On the go, the TVS iQube aided by the 4.4kW hub motor is quick and easily builds up speed all the way to the limit of 78kmph (we did get to an indicated 87kmph though) in Power mode and 50kmph in Eco mode. The acceleration is brisk and linear in nature with the scooter pulling cleanly all the way. The 140Nm of torque at the wheel does play its part and from a standstill, the scooter accelerates to 40kmph in a commendable 4.2 seconds. Letting go off the throttle gets the regenerative braking to kick in. It can be used to ride efficiently and effortlessly with minimum use of the front disc and rear drum braking setup. It is possibly the strongest regen setup that we have experienced on an electric scooter in India.

When you do need to use the brakes, TVS’ setup on the iQube has loads of bite and great feedback too. The 220m disc at the front combined with the 130mm drum at the rear mean that the brakes are sharp and great for enthusiastic riding. The 12-inch, 90-section rubber that the scooter comes shod offers good grip and doesn’t protest even under heavy braking. Although a CBS mandated by regulation, the rear of the iQube does lock up under heavy braking – an issue TVS’ assures us can be dealt with a simple realignment of the brake bias.

The concetration of the 118kg weight towards the center in the tubular frame construction makes the scooter inherently stable at speeds and you have to make very few corrections even while going over small bumps. Tipping into corners, the iQube feels eager and the weight transfer is smooth and effortless, inspiring confidence and allowing you to push it harder.
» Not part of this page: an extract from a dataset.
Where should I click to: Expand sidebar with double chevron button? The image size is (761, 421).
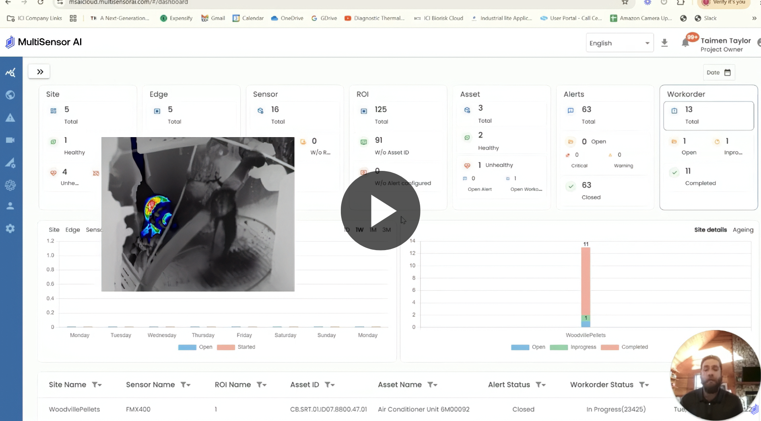(39, 72)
Through a corner, it handles predictably too, staying flat and composed (thanks to the very low centre of gravity) and you are never unsure about where the limits are.

The iQube feels eager and the weight transfer is smooth and effortless, inspiring confidence and allowing you to push it harder.
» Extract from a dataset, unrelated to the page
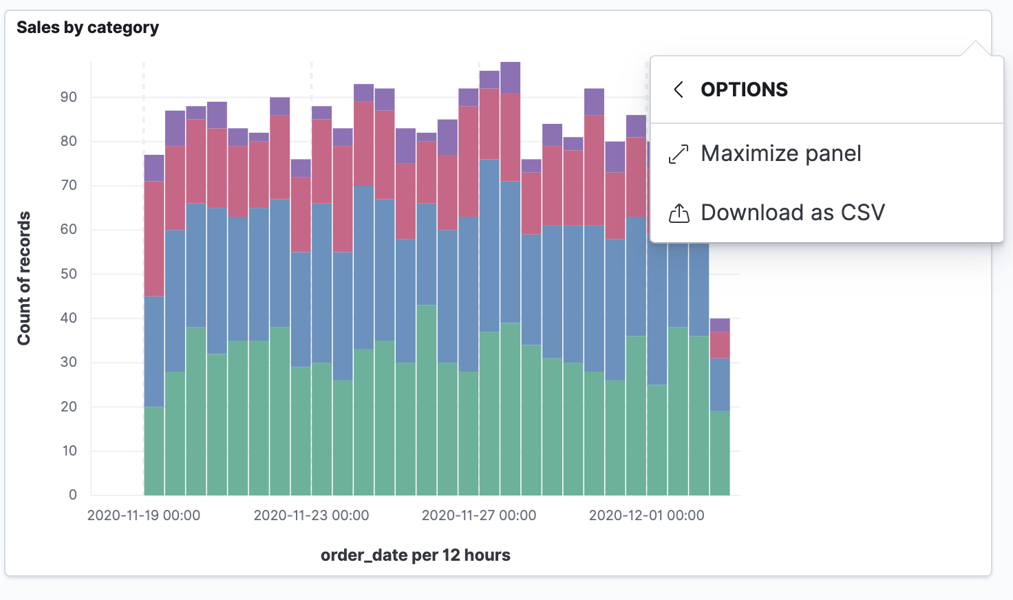Click the red segment of the first bar

tap(154, 239)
The iQube is certainly set up to be on the firmer side and understandably so – it is by its very nature a sporty offering. It is not an uncomfortable scooter by any stretch of imaginationthough and the wide and plush seats do insulate you from the full force of the bumps. The telescopic suspension at the front and the hydraulic twin tube at the rear – a setup a number of manufacturers are using for a comfier ride – have to be tested on bad roads for a verdict on that front.

The e-scooter gets new generation of TVS SmartXonnect system, which enables the user to connect the phone with their scooter. The TFT cluster on the scooter gets 58 functions including features like geo-fencing, remote battery charge status, navigation assist, last Park location incoming call alert/SMS alert and more. Currently, the scooter is available in only White colour and boasts of all-LED illumination, telescopic forks at the front and 5-step adjustable rear shocks.

With a price tag of Rs. 1.15 lakh, the iQube is definitely pricey, but it marries TVS’ sporty DNA with an electric heart and could turn out to be the right balance between sporty handling and a pliant ride – it straddles the middle ground between the fun Ather 450X and the comfortable Bajaj Chetak. The build quality and a number of connected features too might just nudge prospective customers towards the iQube. However, the low range of 75km and 55km in Eco and Power mode respectively– lowest among the three premium electric scooters – is a genuine concern. Unlike Bajaj, TVS is offering public charging infrastructure along with home charging stations for iQubeowners. The home charging station will be installed by TVS personnel.